As his passion for the guitar developed he became infatuated with pre-war acoustic blues. This led to an encounter in 1988 with Jeffrey Lee Pierce from The Gun Club who shared similar interests and which grew into a collaboration on an album of roots material, Ramblin' Jeffrey Lee and Cypress Grove with Willie Love in 1992. Cypress and Jeffrey went on to tour the album both with a band and as an acoustic duo.

In October 1994, Pierce and Grove were filmed for Henri-Jean Debon's Hard Times Killin' Floor Blues The film was eventually released in 2008.

Ten years after Pierce died of a brain hemorrhage in 1996, Cypress discovered a tape of them rehearsing songs that Jeffrey had written.
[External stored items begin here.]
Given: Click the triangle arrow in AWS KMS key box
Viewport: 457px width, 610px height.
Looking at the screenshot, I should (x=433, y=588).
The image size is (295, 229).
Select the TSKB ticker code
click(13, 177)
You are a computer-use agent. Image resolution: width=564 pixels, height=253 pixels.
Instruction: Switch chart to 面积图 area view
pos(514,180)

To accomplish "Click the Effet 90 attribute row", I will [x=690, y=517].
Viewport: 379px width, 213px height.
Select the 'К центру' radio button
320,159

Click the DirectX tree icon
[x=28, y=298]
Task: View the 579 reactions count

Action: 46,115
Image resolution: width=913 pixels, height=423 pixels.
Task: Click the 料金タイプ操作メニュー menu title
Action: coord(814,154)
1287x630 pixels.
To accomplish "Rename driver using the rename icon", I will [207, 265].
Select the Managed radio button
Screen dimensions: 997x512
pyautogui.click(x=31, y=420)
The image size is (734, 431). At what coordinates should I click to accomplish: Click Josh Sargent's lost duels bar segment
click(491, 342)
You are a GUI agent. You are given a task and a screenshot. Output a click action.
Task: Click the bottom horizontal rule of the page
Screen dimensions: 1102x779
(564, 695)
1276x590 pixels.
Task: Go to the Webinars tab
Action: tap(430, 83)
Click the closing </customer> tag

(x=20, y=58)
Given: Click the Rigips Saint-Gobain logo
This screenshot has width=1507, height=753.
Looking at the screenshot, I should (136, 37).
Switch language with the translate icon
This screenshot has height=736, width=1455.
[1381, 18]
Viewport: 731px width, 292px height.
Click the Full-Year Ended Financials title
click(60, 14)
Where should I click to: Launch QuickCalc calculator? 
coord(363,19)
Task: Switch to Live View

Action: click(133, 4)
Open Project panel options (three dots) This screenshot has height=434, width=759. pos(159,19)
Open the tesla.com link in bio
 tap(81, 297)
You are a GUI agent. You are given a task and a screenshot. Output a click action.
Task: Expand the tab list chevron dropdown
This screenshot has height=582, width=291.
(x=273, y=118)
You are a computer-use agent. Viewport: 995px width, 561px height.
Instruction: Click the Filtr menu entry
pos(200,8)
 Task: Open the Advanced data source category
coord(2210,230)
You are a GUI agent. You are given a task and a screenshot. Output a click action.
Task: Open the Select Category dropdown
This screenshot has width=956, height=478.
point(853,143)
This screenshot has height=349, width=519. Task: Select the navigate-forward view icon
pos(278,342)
These were works in progress, and while the quality was deemed too poor for release, Cypress invited a number of musicians to record the songs properly and help him complete them. This series became known as The Jeffrey Lee Pierce Session Project, an endeavour that has currently produced three albums.
 
Grove has recorded with a number of musicians including Nick Cave, Debbie Harry, Chris Stein, Mark Lanegan, Iggy Pop, Isobel Campbell, Thurston Moore, Warren Ellis, The Raveonettes, Crippled Black Phoenix, Mick Harvey, David Eugene Edwards, Hugo Race, Bertrand Cantat, Barry Adamson, Lydia Lunch, Jim Sclavunos, Mark Stewart and James Johnston.

In 2010, Cypress Grove and Lydia Lunch recorded A Fistful of Desert Blues.

In 2017 they get together once again to record a covers album called Under The Covers.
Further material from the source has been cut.